D'Rozario James, Parisotto Robin, Stapleton Jennifer, Gidley Alison, Owen David
Bone Marrow Transplant Laboratory, ACT Pathology, Garran, ACT 2605, Australia; Australian National University Medical School, Canberra, ACT 0200, Australia; Bone Marrow Transplant Unit, Clinical Haematology Department, Canberra Hospital and Health Services, Garran, ACT 2605, Australia.
Bone Marrow Transplant Laboratory, ACT Pathology, Garran, ACT 2605, Australia.
Transfus Apher Sci. 2014 Jun;50(3):443-50. doi: 10.1016/j.transci.2014.02.021. Epub 2014 Mar 12.
By convention, peripheral blood stem cell products for autologous transplantation are evaluated for quality by CD34(+) cell dose at the time of harvesting. A CD34(+) cell dose in excess of 2.0 × 10(6)/kg of recipient body weight is considered adequate for haematopoietic engraftment. Viable CD34(+) cell numbers are enumerated in most laboratories using the ISHAGE single platform flow cytometric method which utilizes monoclonal antibodies to CD45, CD34 and 7 amino actinomycin D (7AAD) dye exclusion.
One hundred and six consecutive autologous transplantation procedures underwent viable CD34(+) cell enumeration at the time of harvesting and post thaw prior to re-infusion. Neutrophil and platelet engraftment and markers of haematopoietic support were analyzed.
Mean pre-cryopreservation viable CD34(+) numbers were 4.882 × 10(6)/kg. Mean post thaw viable CD34(+) numbers were 3.234 × 10(6)/kg. Mean loss of viable CD34(+) cells with processing and cryo-preservation was 1.648 × 10(6)/kg (33%). For neutrophil engraftment, there was no significant difference between high (⩾ 3.0 × 10(6)/kg) and low (<1.5 × 10(6)/kg) post thaw viable CD34(+) cell counts (p=0.545). For platelet engraftment, there was however a significant difference observed between the high and low pre infusion viable CD34(+) groups (p<0.001). Additionally, significant differences were seen between the post thaw viable CD34(+) cell count and the associated length of hospital admission, days of use of G-CSF post transplantation, use of antibiotics in the post transplantation period and transfusion support in the post transplantation period.

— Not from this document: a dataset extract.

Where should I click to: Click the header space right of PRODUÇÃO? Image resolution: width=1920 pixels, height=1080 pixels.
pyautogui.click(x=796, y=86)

A significant loss of viable CD34(+) cells occurs during processing, cryopreservation and thawing. Low numbers of viable CD34(+) cells infused post thaw will still result in adequate neutrophil engraftment however may delay platelet engraftment. Low viable CD34(+) cell numbers have significant effects on admission duration and use of haematopoietic supportive measures with consequent effects on healthcare resources.
按照惯例,自体移植的外周血干细胞产品在采集时通过CD34(+)细胞剂量来评估质量。接受者体重每千克超过2.0×10(6)个CD34(+)细胞的剂量被认为足以实现造血植入。大多数实验室使用ISHAGE单平台流式细胞术方法来计数活的CD34(+)细胞数量,该方法利用针对CD45、CD34的单克隆抗体以及7氨基放线菌素D(7AAD)染料排除法。
对106例连续的自体移植手术在采集时以及解冻后再输注前进行活的CD34(+)细胞计数。分析中性粒细胞和血小板植入情况以及造血支持标志物。
冻存前活的CD34(+)细胞数量均值为4.882×10(6)/kg。解冻后活的CD34(+)细胞数量均值为3.234×10(6)/kg。处理和冻存过程中活的CD34(+)细胞的平均损失为1.648×10(6)/kg(33%)。对于中性粒细胞植入,解冻后活的CD34(+)细胞计数高(⩾3.0×10(6)/kg)和低(<1.5×10(6)/kg)组之间无显著差异(p = 0.545)。然而,对于血小板植入,输注前活的CD34(+)细胞高、低组之间观察到显著差异(p<0.001)。此外,解冻后活的CD34(+)细胞计数与相关的住院时间、移植后使用G-CSF的天数、移植后使用抗生素情况以及移植后输血支持之间存在显著差异。
在处理、冻存和解冻过程中活的CD34(+)细胞发生显著损失。解冻后输注的活的CD34(+)细胞数量低仍将导致足够的中性粒细胞植入,但可能会延迟血小板植入。活的CD34(+)细胞数量低对住院时间和造血支持措施的使用有显著影响,从而对医疗资源产生影响。